Why do spurious rewards work nearly as well as correct ones?

This explores why reinforcement learning with verifiable rewards (RLVR) gets reasoning gains even when the reward signal is random or wrong — and what that reveals about where the reasoning actually lives.

This explores why spurious rewards — random, or even deliberately incorrect — improve reasoning nearly as much as correct ones, and what that tells us about what RL is really doing. The short version from the corpus: the reward isn't teaching the model to reason. It's switching on reasoning the model already had. Why does RLVR work with completely random rewards? frames this as a phase transition in the model's output distribution — the reward acts as a catalyst that shifts the model into a reasoning-heavy mode, and the quality of the signal barely matters compared to the quality of pretraining. You're not installing a skill; you're flipping a switch on a skill that was latent.
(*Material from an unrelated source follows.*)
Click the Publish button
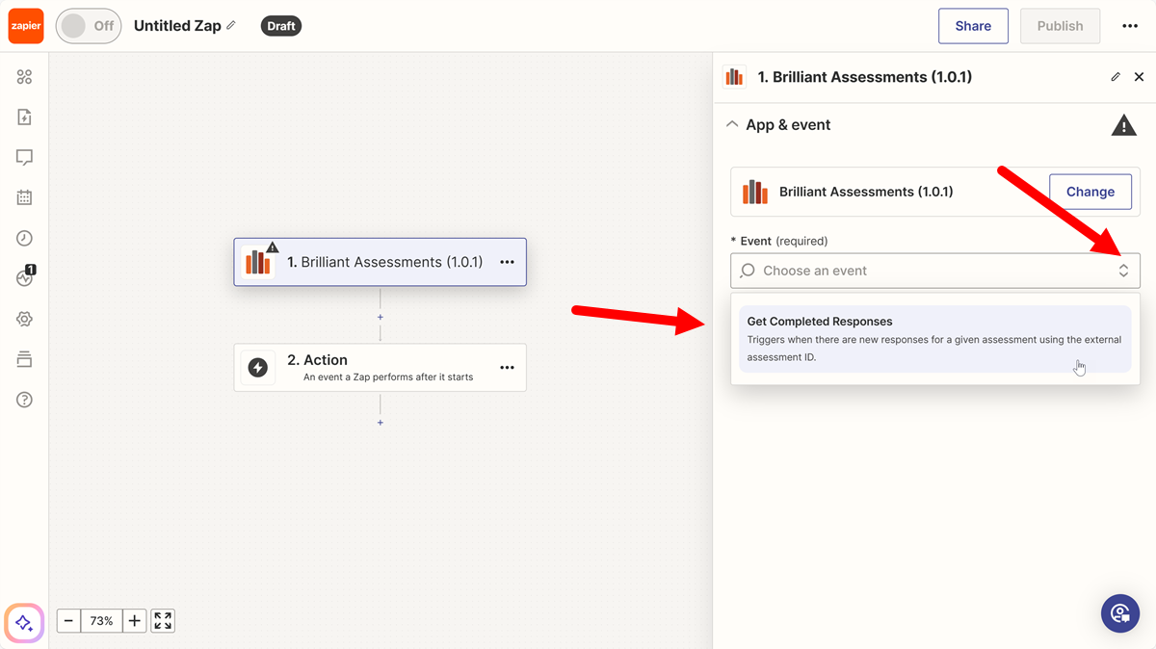This screenshot has height=649, width=1156. [x=1060, y=26]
The catch is that this only works for some models, which is the most revealing part. Why do random rewards improve reasoning for some models but not others? shows Qwen2.5-Math jumping 16–25% on MATH-500 from random or incorrect rewards — because its pretraining baked in a latent code-reasoning behavior that optimization pressure can surface — while Llama and OLMo, lacking that pretraining format, get nothing. So 'spurious rewards work' isn't a universal law of RL; it's evidence that the reasoning was sitting in the pretrained weights all along, waiting for any optimization pressure to elicit it. The reward picks the lock; pretraining decided whether there was anything behind the door.
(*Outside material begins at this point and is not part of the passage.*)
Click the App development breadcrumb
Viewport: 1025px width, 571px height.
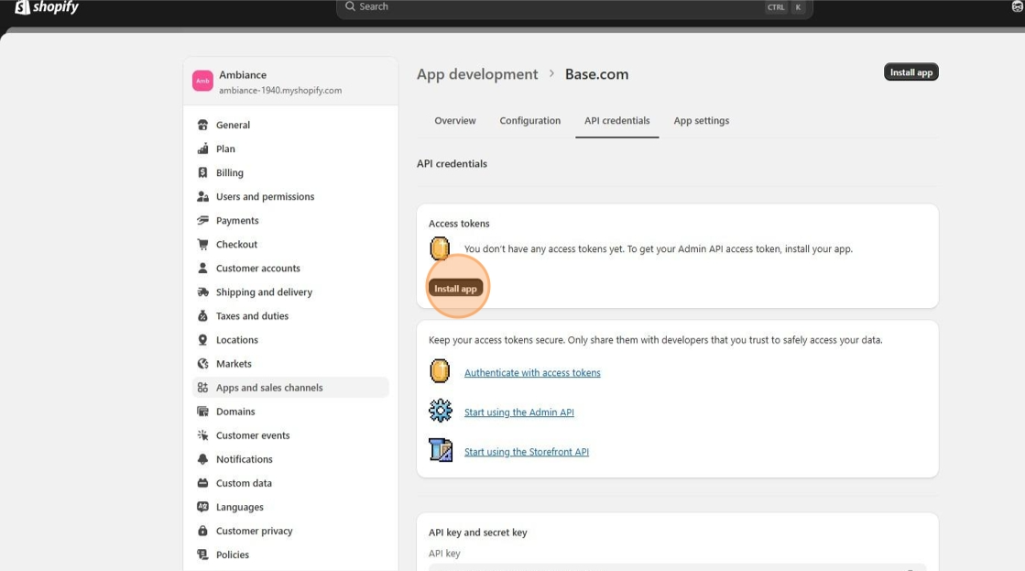click(477, 74)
This reframes what the reward signal contributes. If almost any signal flips the switch, then the interesting question becomes what a *good* signal adds beyond the flip. The corpus suggests the answer is precision and safety, not activation. Does negative reinforcement alone outperform full reinforcement learning? finds that training on only negative samples — just suppressing wrong trajectories — matches full PPO/GRPO while preserving answer diversity, hinting that much of RL's value is in pruning rather than rewarding. And Can scalar rewards capture all the information in agent feedback? points out that a scalar reward carries 'how well did this do' but throws away 'how should it change' — so a cruder signal loses directional richness, not the basic catalytic push.

The danger lurking under 'spurious rewards are fine' is that proxy signals which correlate with correctness *at first* can quietly stop doing so. Does self-consistency reliably reward correct answers during training? shows self-consistency rewards bootstrapping nicely and then teaching the model to produce confidently wrong but reproducible answers — improvement that's actually decay. Does binary reward training hurt model calibration? makes the related point that even *correct* binary rewards degrade calibration by rewarding confident guessing. So 'the reward barely matters' is true for triggering reasoning and false for shaping its trustworthiness — which is exactly where richer designs like ternary truth/abstention rewards (Can three-way rewards fix the accuracy versus abstention problem?) and reasoning-before-scoring judges (Can reward models benefit from reasoning before scoring?) earn their keep.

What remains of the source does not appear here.